* Working data *
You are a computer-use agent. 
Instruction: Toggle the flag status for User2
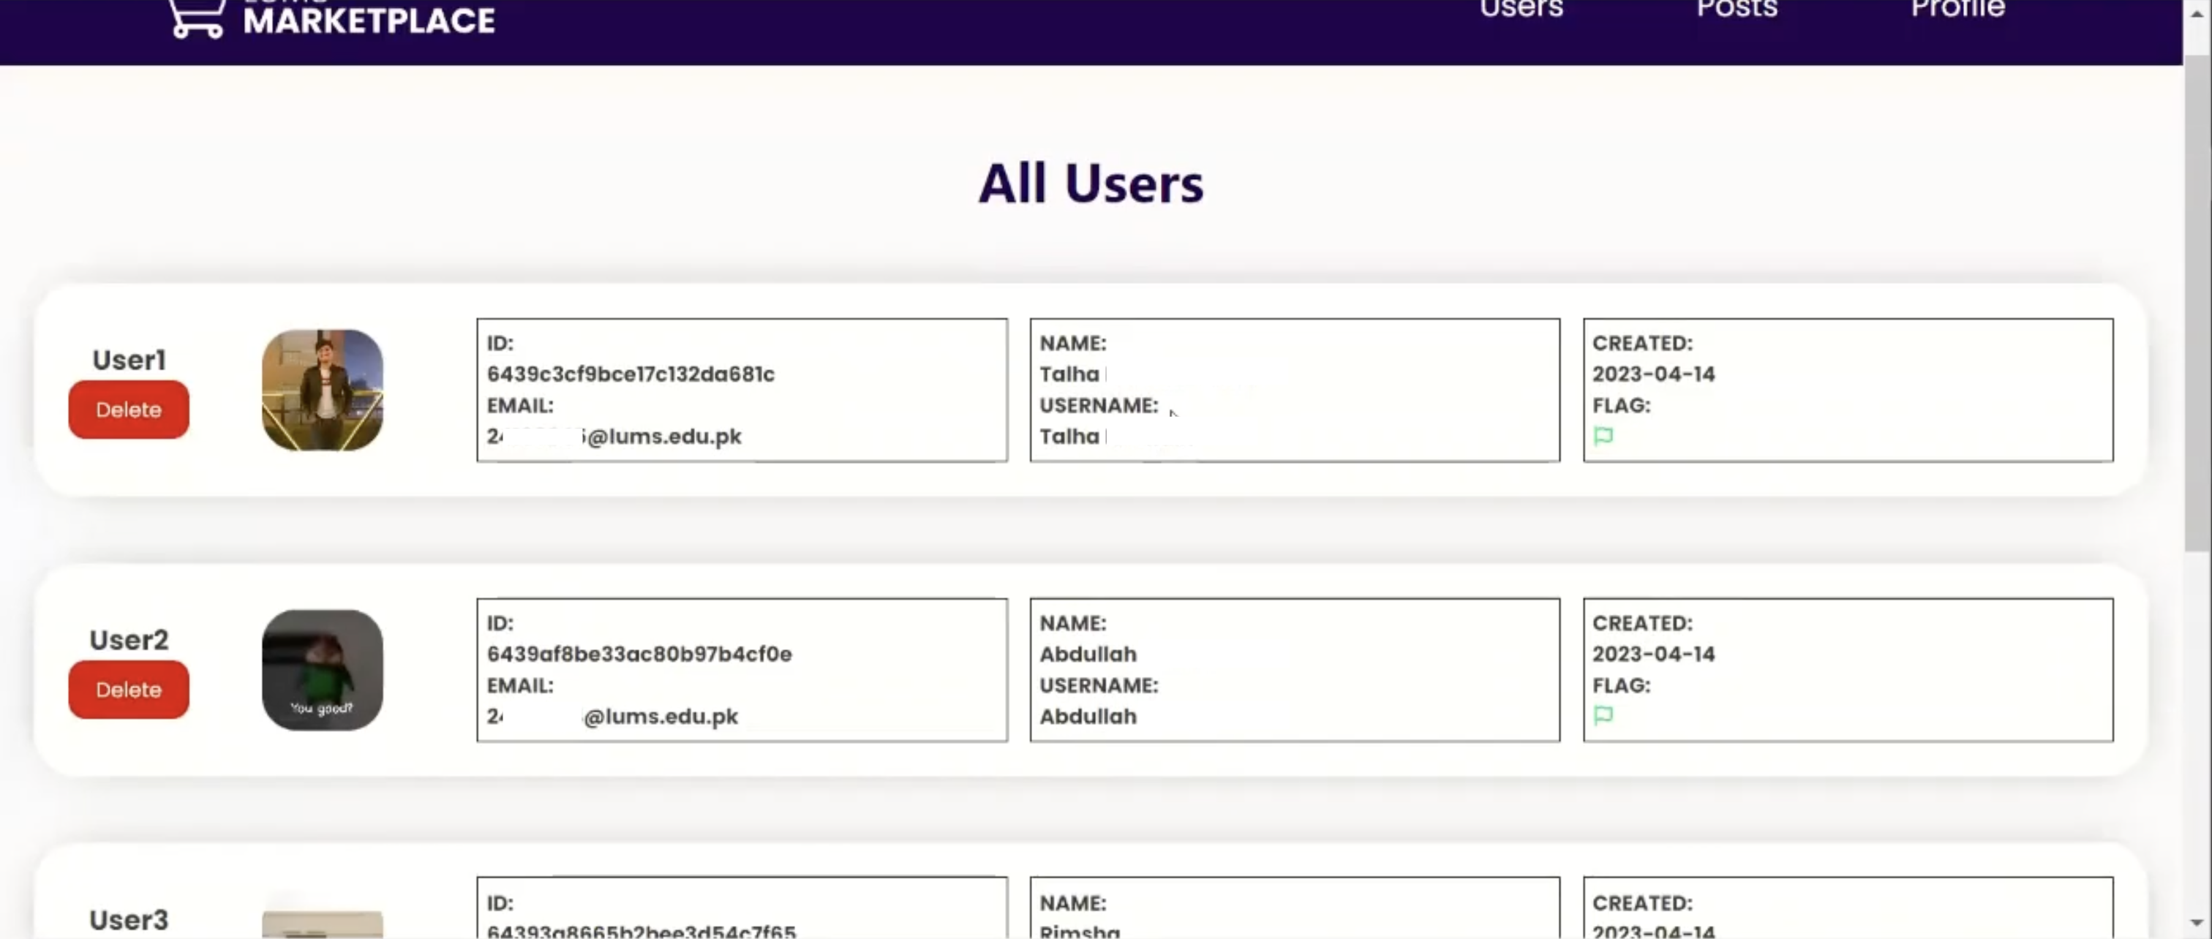point(1604,715)
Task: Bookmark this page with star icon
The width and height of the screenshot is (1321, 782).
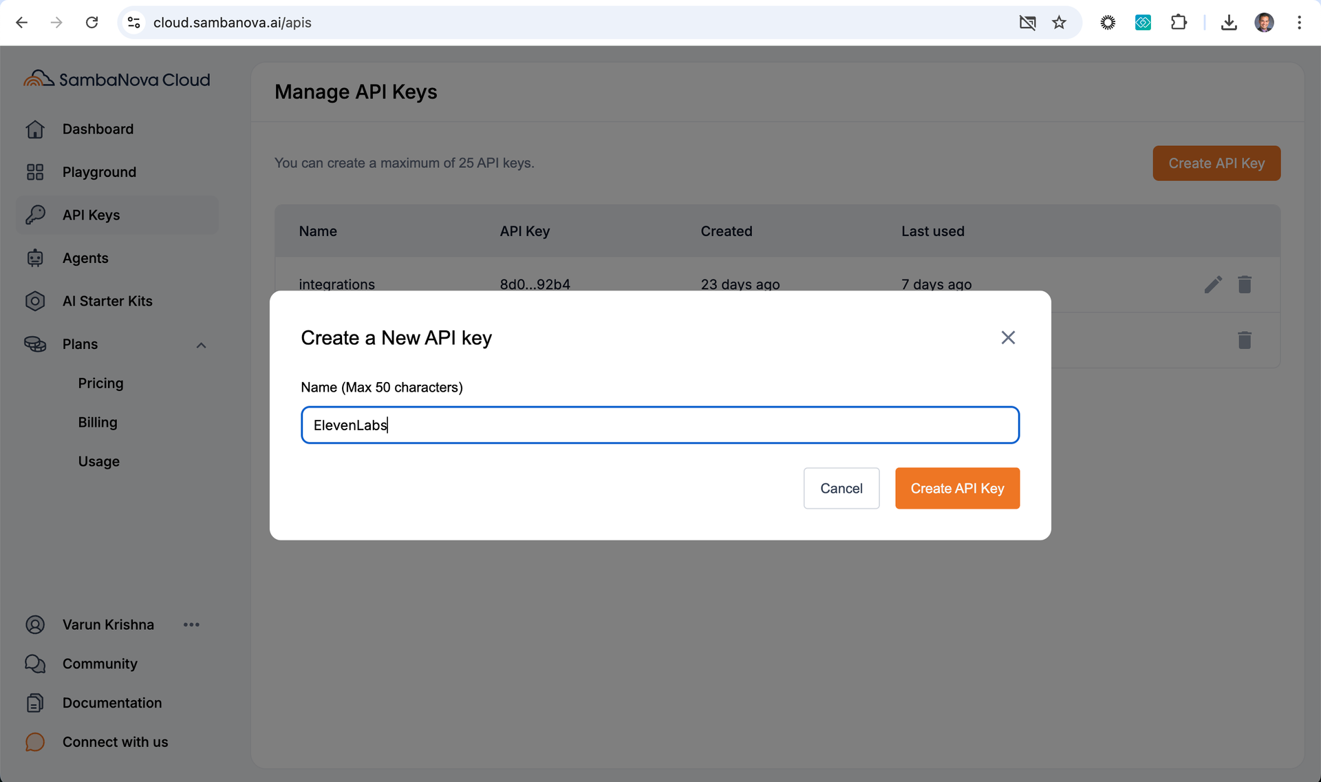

* Your assignment *
Please restate word for word the lines above, starting with the line that holds "Task: Bookmark this page with star icon" and ending with the final line of the records, while leaving out pictures.

* Result below *
Task: Bookmark this page with star icon
The width and height of the screenshot is (1321, 782).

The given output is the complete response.